Under a glass French clock dome, large bouquet of stiff flowers done in
corpsy-white wax. Pyramidal what-not in the corner, the shelves occupied
chiefly with bric-a-brac of the period, disposed with an eye to best effect:
shell, with the Lord's Prayer carved on it; another shell - of the long-oval
sort, narrow, straight orifice, three inches long, running from end to end -
portrait of Washington carved on it; not well done; the shell had Washington's
mouth, originally - artist should have built to that. These two are memorials
of the long-ago bridal trip to New Orleans and the French Market. Other
bric-a-brac: Californian "specimens" - quartz, with gold wart adhering; old
Guinea-gold locket, with circlet of ancestral hair in it; Indian arrow-heads,
of flint; pair of bead moccasins, from uncle who crossed the Plains; three
"alum" baskets of various colors - being skeleton-frame of wire, clothed on
with cubes of crystallized alum in the rock-candy style - works of art which
were achieved by the young ladies; their doubles and duplicates to be found
upon all what-nots in the land; convention of desiccated bugs and butterflies
pinned to a card; painted toy dog, seated upon bellows attachment - drops its
under-jaw and squeaks when pressed upon; sugarcandy rabbit - limbs and
features merged together, not strongly defined; pewter presidential-campaign
medal; miniature cardboard wood-sawyer, to be attached to the stovepipe and
operated by the heat; small Napoleon, done in wax; spread-open daguerreo-
types of dim children, parents, cousins, aunts, and friends, in all attitudes
but customary ones; no templed portico at back, and manufactured landscape
stretching away in the distance - that came in later, with the photograph; all
these vague figures lavishly chained and ringed - metal indicated and secured
from doubt by stripes and splashes of vivid gold bronze; all of them too much
combed, too much fixed up; and all of them uncomfortable in inflexible Sunday
clothes of a pattern which the spectator cannot realize could ever have been
in fashion; husband and wife generally grouped together - husband sitting,
wife standing, with hand on his shoulder - and both preserving, all these
fading years, some traceable effect of the daguerreotypist's brisk "Now smile,
if you please!" Bracketed over what-not - place of special sacredness - an
outrage in watercolor, done by the young niece that came on a visit long ago,
and died. Pity, too; for she might have repented of this in time. Horsehair
chairs, horsehair sofa which keeps sliding from under you. Window-shades, of
oil stuff, with milkmaids and ruined castles stenciled on them in fierce
colors. Lambrequins dependent from gaudy boxings of beaten tin, gilded.

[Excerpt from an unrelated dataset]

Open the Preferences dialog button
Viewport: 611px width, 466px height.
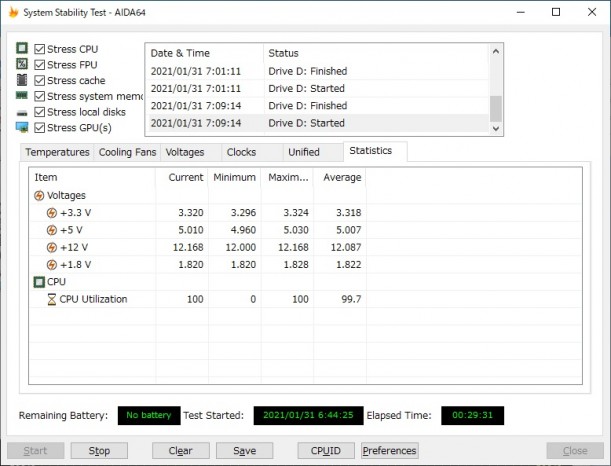[x=389, y=451]
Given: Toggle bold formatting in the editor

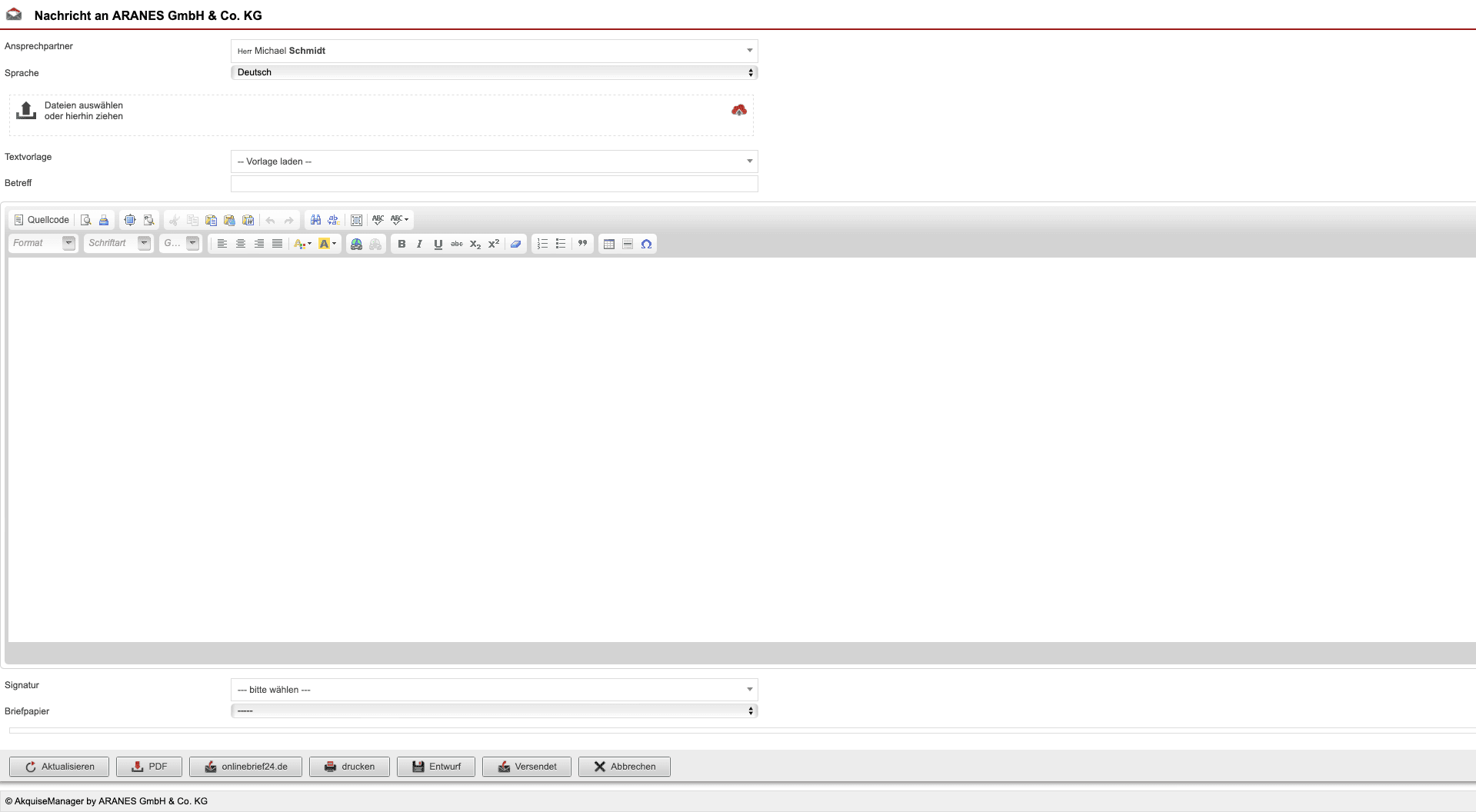Looking at the screenshot, I should 401,244.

Bedrooms with rag carpets; bedsteads of the "corded" sort, with a sag in the
middle, the cords needing tightening; snuffy feather-bed - not aired often
enough; cane-seat chairs, splintbottomed rocker; looking-glass on wall,
school-slate size, veneered frame; inherited bureau; wash-bowl and pitcher,
possibly - but not certainly; brass candlestick, tallow candle, snuffers.
Nothing else in the room. Not a bathroom in the house; and no visitor likely
to come along who has ever seen one.
That was the residence of the principal citizen, all the way from the
suburbs of New Orleans to the edge of St. Louis. When he stepped aboard a big
fine steamboat, he entered a new and marvelous world: chimney-tops cut to
counterfeit a spraying crown of plumes -and - and maybe painted red;
pilot-house, hurricane-deck, boiler-deck guards, all garnished with white
wooden filigree-work of fanciful patterns; gilt acorns topping the derricks;
gilt deer-horns over the big bell; gaudy symbolical picture on the paddle-box,
possibly; big roomy boiler-deck, painted blue, and furnished with Windsor
arm-chairs; inside, a far- receding snow-white "cabin"; porcelain knob and
oil-picture on every stateroom door; curving patterns of filigree-work touched
up with gilding, stretching overhead all down the converging vista; big
chandeliers every little way, each an April shower of glittering glass- drops;
lovely rainbow-light falling everywhere from the colored glazing of the
skylights; the whole a long-drawn, resplendent tunnel, a bewildering and
soul-satisfying spectacle! in the ladies' cabin a pink and white Wilton
carpet, as soft as much, and glorified with a ravishing pattern of gigantic
flowers. Then the Bridal Chamber - the animal that invented that idea was
still alive and unhanged, at that day - Bridal Chamber whose pretentious
flummery was necessarily overawing to the now tottering intellect of that
hosannahing citizen. Every stateroom had its couple of cozy clean bunks, and
perhaps a looking-glass and a snug closet; and sometimes there was even a
wash-bowl and pitcher, and part of a towel which could be told from
mosquito-netting by an expert - though generally these things were absent, and
the shirt-sleeved passengers cleansed themselves at a long row of stationary
bowls in the barber shop, where were also public towels, public combs, and
public soap.
Take the steamboat which I have just described, and you have her in her
highest and finest, and most pleasing, and comfortable, and satisfactory
estate. Now cake her over with a layer of ancient and obdurate dirt, and you
have the Cincinnati steamer awhile ago referred to. Not all over - only
inside; for she was ably officered in all departments except the steward's.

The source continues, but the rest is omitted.